It was a surprise, but a pleasant one. Neither Meg Whitman nor Jeff Immelt felt quite right to lead Uber back into the world's good graces and into the public capital markets. As a shareholder, I'm economically invested in securing a new CEO who can solve the company's cultural problems and take us public. But as someone who's been there since almost the beginning, I'm also emotionally invested in the company beyond just an IPO: I want to see Uber succeed, compete and ultimately dominate for decades to come.

The good news is, because Uber's core business keeps growing (up 17% in Q2 over Q1), the job for incoming CEO Dara Khosrowshahi is more about fixing the company's culture, image, mentality, workplace and internal practices than it is about changing the company's underlying premise of connecting drivers and riders.

But while everything written so far about Mr. Khosrowshahi seems promising, there's a lot he needs to do to heal a company almost cleaved in two: one company that keeps changing the way people across the world get around and one company that's tarred and feathered in the press on an almost daily basis.

And even once he solves the internal problems, not messing with the core business isn't enough: he has to stay just as focused on innovation as Travis was, without the cultural liabilities that came with it.

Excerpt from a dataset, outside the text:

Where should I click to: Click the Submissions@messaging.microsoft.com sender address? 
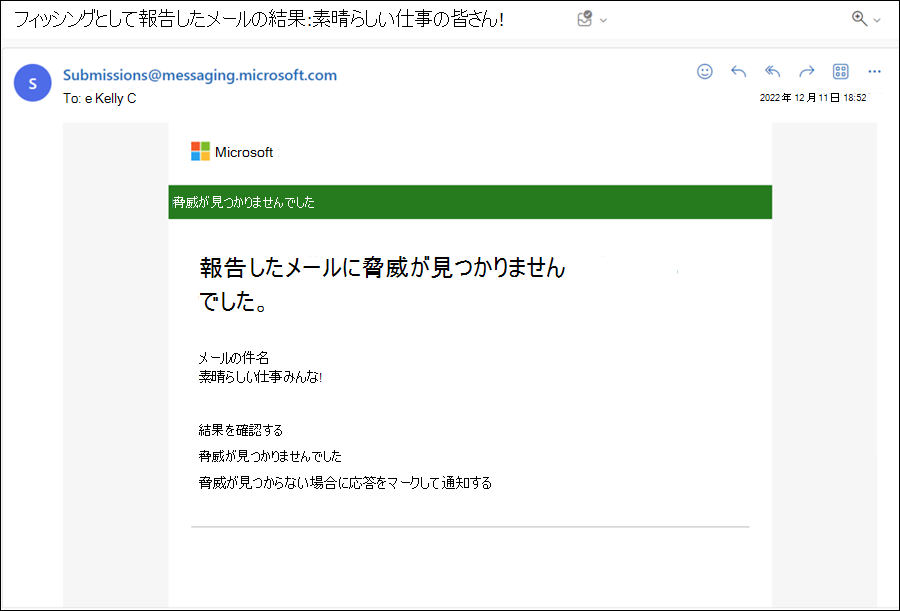click(200, 75)
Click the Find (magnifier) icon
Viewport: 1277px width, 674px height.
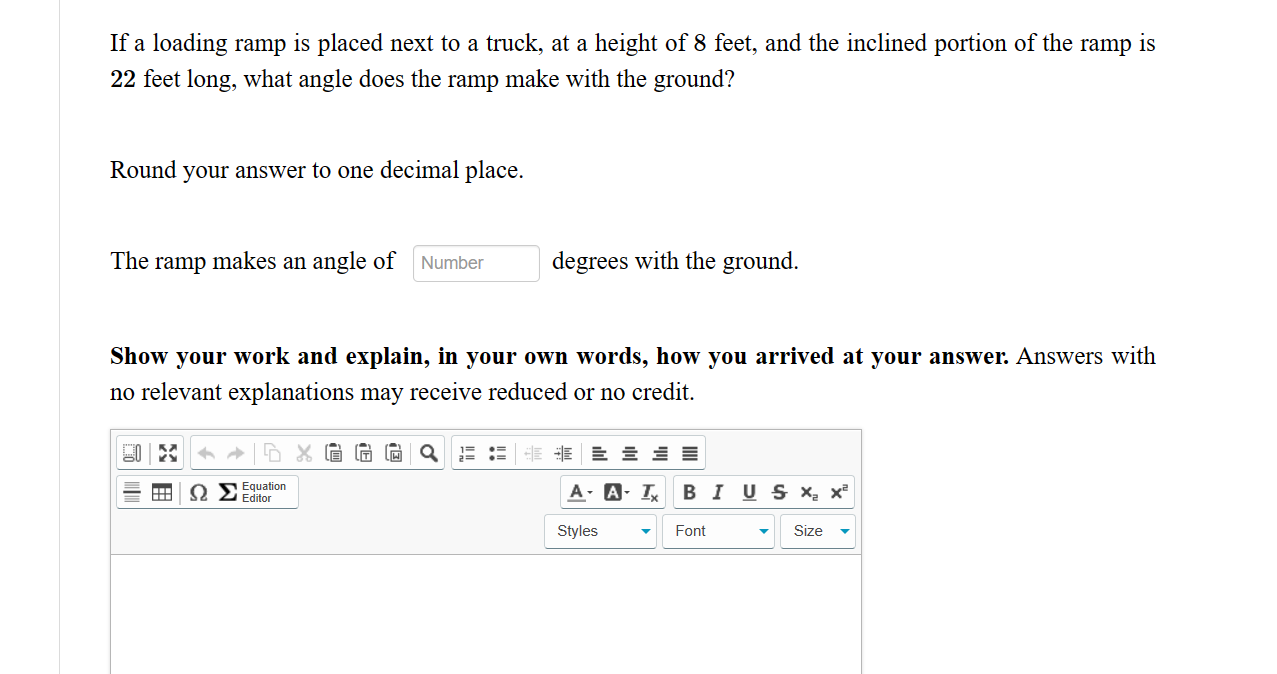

Here's an initial to do list:

  1. Publicly implement the Holder report recommendations. While the 47 recommendations in the Holder report are fairly obvious and could have been written by most second year law students, they also didn't happen by accident. They reflect real cultural and workplace problems. If Uber were a top secret government agency, then perhaps fixing the problems privately would suffice. But Uber is the highest profile startup in the world. Consumers don't seem to care what the company's inner workings are like, but current employees, potential hires, investors, reporters, tech insiders and many others certainly do. None of the Holder recommendations are that complicated. Mr. Khosrowshahi needs to not only aggressively implement them but demonstrate the status of each one, every quarter, publicly. This is the fastest way to show he's fixing the company's culture and win back people's confidence.
  2. Hire a serious management team. The skill set needed to take a vague concept like "let's make it possible for people to get a ride by pressing a button" and turn it into an actual business is very different from the skill set needed to run a $70 billion global behemoth. At the same time, much of Uber's potential and survival depends on the ability to constantly innovate. Mr. Khosrowshahi seems to embody a good mix of youth, innovation and real tech expertise with a serious demeanor and the experience of running a major public technology company. His hires need to reflect that same balance: we don't need cowboys sacrificing everything for the sake of growth but we also don't need a team of lawyers saying no to everything.
  3. Figure out autonomous. From everything I read and hear about the Waymo lawsuit, it seems like Anthony Lewandowski certainly may be facing personal legal trouble, but it's not at all clear that anyone at Uber ever actually used Waymo's designs or technology. Obviously, resolving the litigation is critical, but beyond that, what does Uber want to be in autonomous? The owner of millions and millions of self driving cars that replace individual car ownership? A partner to an OEM that builds and owns the cars? A software provider? Whenever Uber eventually does go public, the markets are going to have three questions: (1) What's the growth like and can it continue?; (2) Is everything still so messy or has it been fixed?; and (3) Beyond the core ridesharing business, what's the future of Uber? Just solving #2 and not screwing up #1 isn't enough. Mr. Khosrowshahi has to figure out #3, and autonomous is a big, big part of that.
  4. Find a way to work with Travis. I've said this before and I'll say it again: the first time I met Travis - back in 2011 - he said to me, "One day, no one will own a car. All cars will drive themselves. And you'll get a car by pressing a button." Since then, no one in the world has done more to make that a reality than Travis has. He's a powerful board member (unless the Benchmark lawsuit succeeds), a major shareholder, but far more important, a true visionary. Uber shouldn't deprive itself of one of its greatest assets. Finding a way to assert his own leadership, change the cultural direction of the company and still make Travis an effective partner won't be easy, but Mr. Khosrowshahi needs to figure it out.
  5. Prepare for an IPO. For most the board - especially Benchmark - that's all this has ever been about. Travis was reluctant to take the company public because he feared his style wouldn't mesh with the way the market expects CEO's to traditionally think and behave. Ironically, the board's impatience with that reluctance is what drove Travis out. Like most early investors, I would like to see Uber go public as soon as possible. That may mean more partnerships similar to what we saw in China with Didi and Russia with Yandex (the Middle East and Southeast Asia are the next two most logical regions). It certainly means hiring a top CFO and taking all of the steps necessary to access the public markets. It also means being more forthcoming about the company's finances so the public can better understand why Uber should be worth so much money. This all seems well within Mr. Khosrowshahi's wheelhouse.

Five steps. None are easy. But with the right leadership, all are achievable. The initial reviews of Mr. Khosrowshahi indicate he has the right mix of experience, talent, innovation, perspective and financial acumen to complete all five items on the list.

Our job now is to give him the support he needs to make it happen.